In 2014, Nolan was jailed for seven years for systematically sexually abusing a boy in Co Wicklow over a five-year period beginning in 2009 when the boy was 12.

Three years later, Nolan received a prison term of six years for rape and sexual abuse of another young boy, this time in the years 2006 to 2012. The abuse on the third victim means he was abusing boys for a period of 13 years, from 2001.

Justin McQuade BL, defending, said his client had instructed him to issue a public apology to the victim and his family.

“He has asked me to extend that apology to the entire community of Rathnew whose trust he breached in the most egregious manner and accepts that it was a complete and utter betrayal of everything he stood for while working in that community,” counsel said.

He said that his client grew up in a home where alcohol and corporal punishment were both features. He left the family home at 19 and joined a seminary and was ordained eight years later.

He said while in custody Nolan has engaged with a sex offender treatment programme and has expressed remorse during counselling.
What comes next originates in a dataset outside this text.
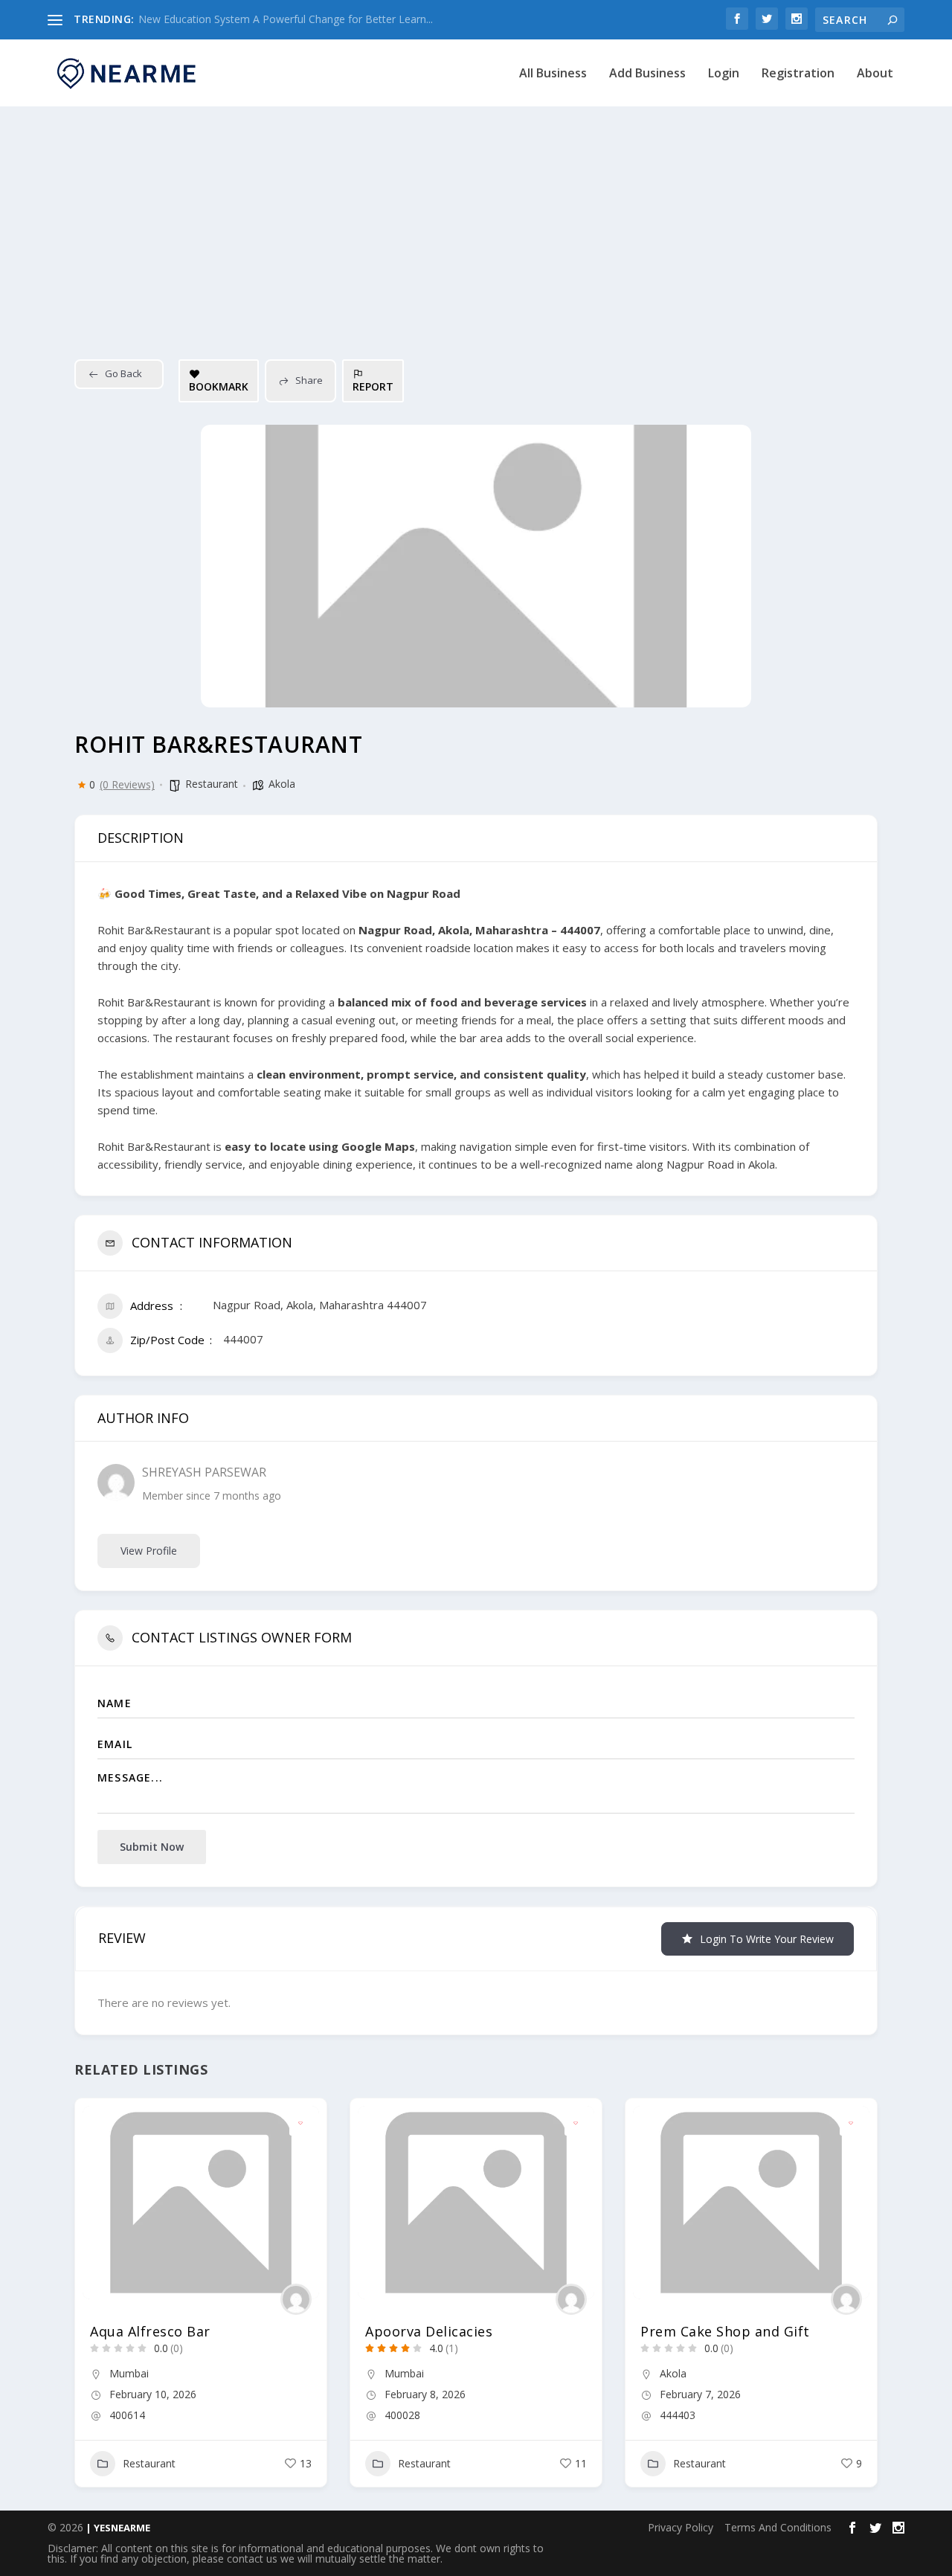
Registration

“Therapy has begun as has his recognition that what he has done in the past was wrong. He recognises these are very serious offences and he is guilty of egregious breach of trust and betrayal,” counsel said.

The sentence hearing had to be stopped at one point when the victim became emotional and Justice Karen O’Connor offered him a glass of water and a break. She later told the man he should be proud of himself for finding the strength to come forward about the “horrific abuse” he suffered at the hands of “a powerful person who took advantage of a child”.

“Your courage will encourage others to speak out and come forward,” she said. The man thanked the judge for her comments. The judge adjourned the case to December 2 for finalisation.